BEGIN RECORDS TO USE

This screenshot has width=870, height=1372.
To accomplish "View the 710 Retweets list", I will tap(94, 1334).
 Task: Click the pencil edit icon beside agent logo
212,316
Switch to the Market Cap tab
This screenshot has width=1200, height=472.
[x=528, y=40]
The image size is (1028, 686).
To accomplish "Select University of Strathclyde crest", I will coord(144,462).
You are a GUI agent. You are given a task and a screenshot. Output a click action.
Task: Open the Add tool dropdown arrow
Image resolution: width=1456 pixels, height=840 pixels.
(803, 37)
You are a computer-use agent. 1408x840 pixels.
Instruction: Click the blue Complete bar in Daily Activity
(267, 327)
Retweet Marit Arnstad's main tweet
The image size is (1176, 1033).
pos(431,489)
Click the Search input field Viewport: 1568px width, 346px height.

END RECORDS TO USE

With the line containing "Instruction: Click the" as the first, output each line through the final line of the entries above, exactly.

◆ **SOLUTION FOR THIS PROBLEM**
Instruction: Click the blue Complete bar in Daily Activity
(267, 327)
Retweet Marit Arnstad's main tweet
The image size is (1176, 1033).
pos(431,489)
Click the Search input field Viewport: 1568px width, 346px height.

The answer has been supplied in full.